>>>>>

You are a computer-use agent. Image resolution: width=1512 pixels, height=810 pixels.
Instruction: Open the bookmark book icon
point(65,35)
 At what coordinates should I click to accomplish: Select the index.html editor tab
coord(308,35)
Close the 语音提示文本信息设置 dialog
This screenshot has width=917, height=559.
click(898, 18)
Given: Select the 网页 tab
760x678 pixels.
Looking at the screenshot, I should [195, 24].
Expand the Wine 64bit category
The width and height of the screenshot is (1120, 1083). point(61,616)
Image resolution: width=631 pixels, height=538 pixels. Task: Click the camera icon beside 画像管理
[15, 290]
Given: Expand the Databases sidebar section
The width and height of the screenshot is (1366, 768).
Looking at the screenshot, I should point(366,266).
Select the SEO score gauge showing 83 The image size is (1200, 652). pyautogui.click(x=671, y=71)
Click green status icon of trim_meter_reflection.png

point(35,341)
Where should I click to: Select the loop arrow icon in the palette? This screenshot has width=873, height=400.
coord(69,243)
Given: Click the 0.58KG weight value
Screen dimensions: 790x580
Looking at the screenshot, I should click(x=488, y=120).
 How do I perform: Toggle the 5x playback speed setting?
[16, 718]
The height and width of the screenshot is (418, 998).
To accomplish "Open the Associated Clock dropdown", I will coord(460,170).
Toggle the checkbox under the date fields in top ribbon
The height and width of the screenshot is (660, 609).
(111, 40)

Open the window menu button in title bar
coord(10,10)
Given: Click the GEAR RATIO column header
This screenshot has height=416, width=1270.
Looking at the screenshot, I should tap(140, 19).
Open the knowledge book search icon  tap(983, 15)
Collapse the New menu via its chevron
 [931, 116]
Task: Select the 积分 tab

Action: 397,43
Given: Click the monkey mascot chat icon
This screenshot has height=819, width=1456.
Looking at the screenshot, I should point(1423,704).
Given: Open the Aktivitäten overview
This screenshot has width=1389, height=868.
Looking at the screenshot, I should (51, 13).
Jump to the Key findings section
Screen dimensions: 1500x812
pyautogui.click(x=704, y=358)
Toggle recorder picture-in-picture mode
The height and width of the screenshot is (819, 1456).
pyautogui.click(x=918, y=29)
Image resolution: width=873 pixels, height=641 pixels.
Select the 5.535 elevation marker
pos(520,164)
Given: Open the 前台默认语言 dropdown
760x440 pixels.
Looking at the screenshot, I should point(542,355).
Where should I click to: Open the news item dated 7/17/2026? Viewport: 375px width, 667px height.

<<<<<

Written exercise: Set out all of the material above as a numbered list, skipping any blank lines.

Result for this exercise:
1. You are a computer-use agent. Image resolution: width=1512 pixels, height=810 pixels.
2. Instruction: Open the bookmark book icon
3. point(65,35)
4.  At what coordinates should I click to accomplish: Select the index.html editor tab
5. coord(308,35)
6. Close the 语音提示文本信息设置 dialog
7. This screenshot has width=917, height=559.
8. click(898, 18)
9. Given: Select the 网页 tab
10. 760x678 pixels.
11. Looking at the screenshot, I should [195, 24].
12. Expand the Wine 64bit category
13. The width and height of the screenshot is (1120, 1083). point(61,616)
14. Image resolution: width=631 pixels, height=538 pixels. Task: Click the camera icon beside 画像管理
15. [15, 290]
16. Given: Expand the Databases sidebar section
17. The width and height of the screenshot is (1366, 768).
18. Looking at the screenshot, I should point(366,266).
19. Select the SEO score gauge showing 83 The image size is (1200, 652). pyautogui.click(x=671, y=71)
20. Click green status icon of trim_meter_reflection.png
21. point(35,341)
22. Where should I click to: Select the loop arrow icon in the palette? This screenshot has width=873, height=400.
23. coord(69,243)
24. Given: Click the 0.58KG weight value
25. Screen dimensions: 790x580
26. Looking at the screenshot, I should click(x=488, y=120).
27.  How do I perform: Toggle the 5x playback speed setting?
28. [16, 718]
29. The height and width of the screenshot is (418, 998).
30. To accomplish "Open the Associated Clock dropdown", I will coord(460,170).
31. Toggle the checkbox under the date fields in top ribbon
32. The height and width of the screenshot is (660, 609).
33. (111, 40)
34. Open the window menu button in title bar
35. coord(10,10)
36. Given: Click the GEAR RATIO column header
37. This screenshot has height=416, width=1270.
38. Looking at the screenshot, I should tap(140, 19).
39. Open the knowledge book search icon  tap(983, 15)
40. Collapse the New menu via its chevron
41.  [931, 116]
42. Task: Select the 积分 tab
43. Action: 397,43
44. Given: Click the monkey mascot chat icon
45. This screenshot has height=819, width=1456.
46. Looking at the screenshot, I should point(1423,704).
47. Given: Open the Aktivitäten overview
48. This screenshot has width=1389, height=868.
49. Looking at the screenshot, I should (51, 13).
50. Jump to the Key findings section
51. Screen dimensions: 1500x812
52. pyautogui.click(x=704, y=358)
53. Toggle recorder picture-in-picture mode
54. The height and width of the screenshot is (819, 1456).
55. pyautogui.click(x=918, y=29)
56. Image resolution: width=873 pixels, height=641 pixels.
57. Select the 5.535 elevation marker
58. pos(520,164)
59. Given: Open the 前台默认语言 dropdown
60. 760x440 pixels.
61. Looking at the screenshot, I should point(542,355).
62. Where should I click to: Open the news item dated 7/17/2026? Viewport: 375px width, 667px height.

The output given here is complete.